Conversely, many young marketing managers had little awareness of what offline marketing could offer – they might have spent a few days in the whole of their degree studying the topic; having exhausted all other channels, they look to give offline a go. The problem is, through no fault of their own, they often don’t have that skillset internally; offline has a lot more processes to get a campaign off the ground – design, materials, production, personalisation, approval, working with the mailing house – and that can scare the hell out of them. Fortunately, companies like ours have over 25 years’ experience, making it possible for places who’ve never touched offline to use it, because they don’t have to worry about all of the detail.

Marketing is ultimately investing some money to get more back; we say offline is just one of the methods, and for some brands and products, it will work way better for them than online.  It’s also worth mentioning that there are multiple offline channels and the right channels need to be closely matched depending on the brand, product, and outcome you’re looking to achieve.

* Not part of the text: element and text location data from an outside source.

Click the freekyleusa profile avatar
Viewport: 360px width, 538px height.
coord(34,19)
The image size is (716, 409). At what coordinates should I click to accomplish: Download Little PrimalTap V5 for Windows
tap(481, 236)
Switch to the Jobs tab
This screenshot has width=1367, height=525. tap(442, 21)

A good example is our recent work with the FA on the Women’s Euros, where they wanted to promote the event at particular stadia to make people aware they could watch the tournament live. Because it focused on specific areas, a Door drop campaign was absolutely the best marketing channel for that campaign, with some great results – much like the Lionesses themselves!

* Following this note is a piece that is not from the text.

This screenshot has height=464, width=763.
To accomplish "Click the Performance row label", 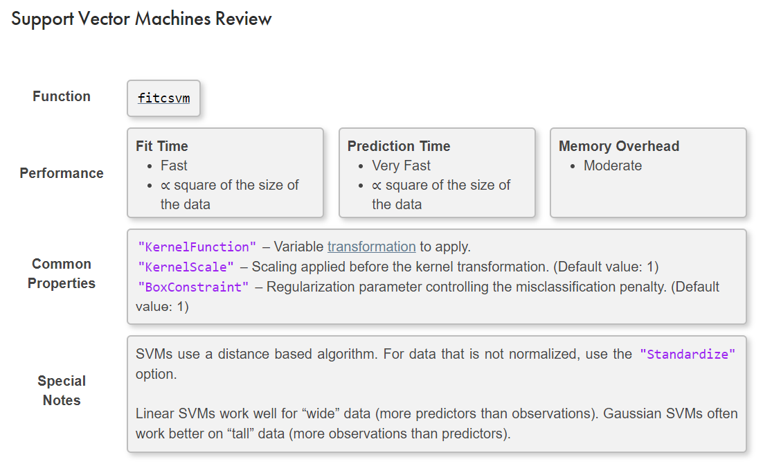I will click(x=62, y=173).
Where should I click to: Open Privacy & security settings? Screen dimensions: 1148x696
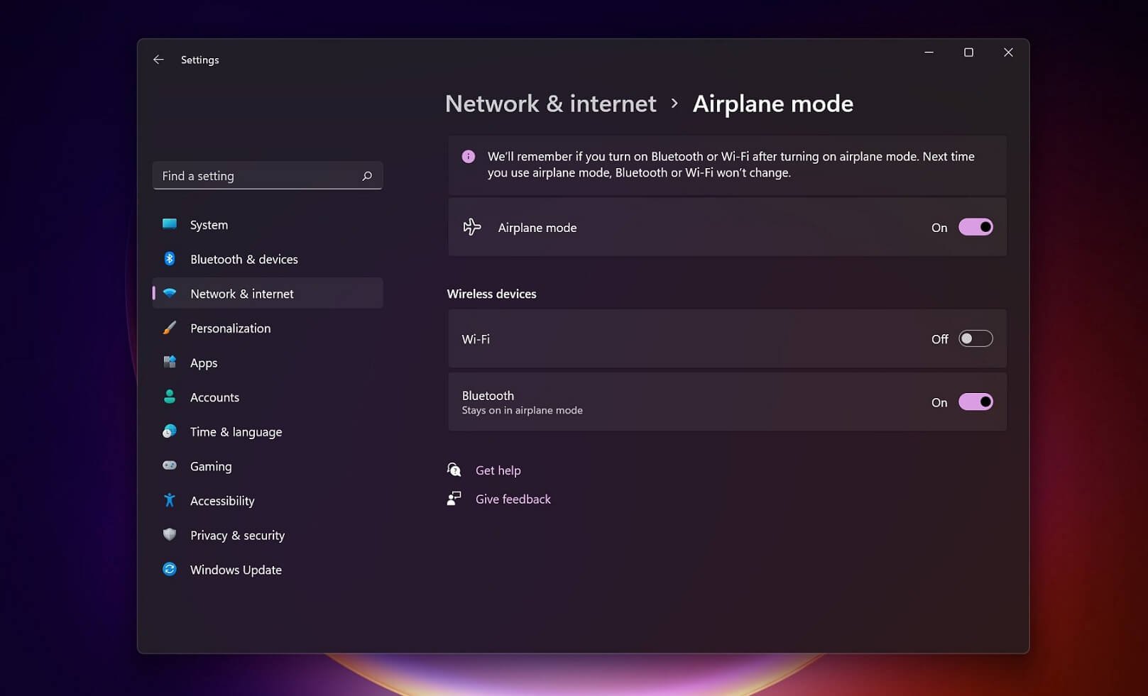[237, 536]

One thing to bear in mind with offline marketing when it comes to acquisition campaigns; it works best for retailers with average basket values of around £150. When you’re talking about an average basket of £50, it will wash its face, but it doesn’t pull up any trees (unless you’re a subscription business or have a LTV focus). Offline is generally more expensive per send [than online], and so you need a bigger response rate to make it work, but when you start to get into £150 baskets, you are very likely to be seeing a profit right from your first campaign at the same time as acquiring a new customer.

Another key factor with offline marketing is time; our whole approach is about long-term sustainable growth, it isn’t quick wins but the fundamental basics of doing the right things consistently over time to learn and improve with every campaign.

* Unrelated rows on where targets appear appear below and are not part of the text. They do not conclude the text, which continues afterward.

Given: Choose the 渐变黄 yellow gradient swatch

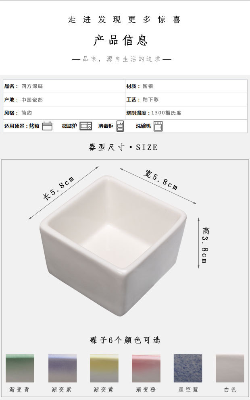Looking at the screenshot, I should pos(104,368).
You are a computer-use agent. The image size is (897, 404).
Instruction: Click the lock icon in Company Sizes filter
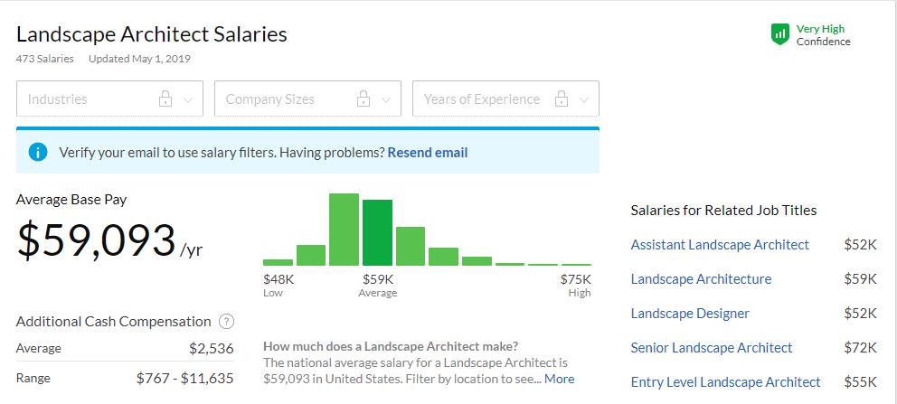coord(364,99)
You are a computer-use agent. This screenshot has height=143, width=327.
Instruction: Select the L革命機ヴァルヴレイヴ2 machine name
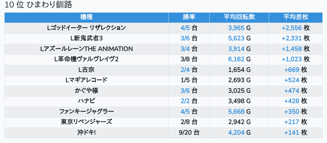(x=86, y=59)
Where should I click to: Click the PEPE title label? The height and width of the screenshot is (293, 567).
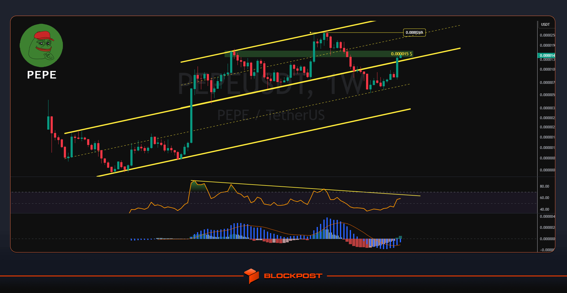tap(42, 75)
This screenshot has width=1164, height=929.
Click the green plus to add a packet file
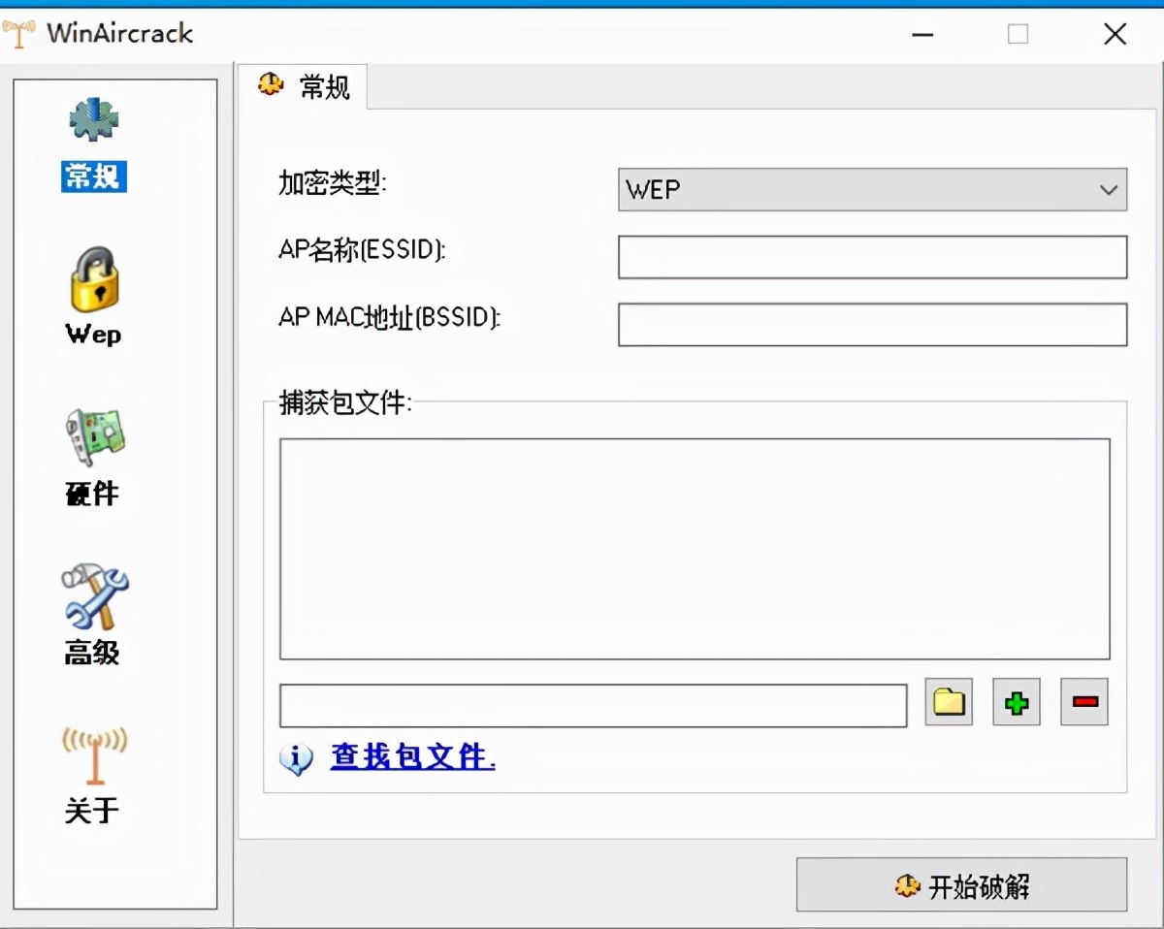coord(1016,702)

We need to understand the data coming in from a campaign – targeting, learning, refining and improving, and looking at different channels, so you’re making a good sustainable profit over the long term.

The analogy we use is putting a bet on a 100-1 long shot horse – it ‘could’ win, and if it does, it’s very exciting, and if you do that once a year over 20 years, you might get one win if you’re lucky – but generally you’ll be throwing your money away. With offline marketing, running one ad hoc campaign and hoping it works isn’t the way to do it; the true benefit is probably 12 months away, but often the whole world wants everything now… or yesterday!  So it isn’t always at the forefront of marketers’ minds when it really should be.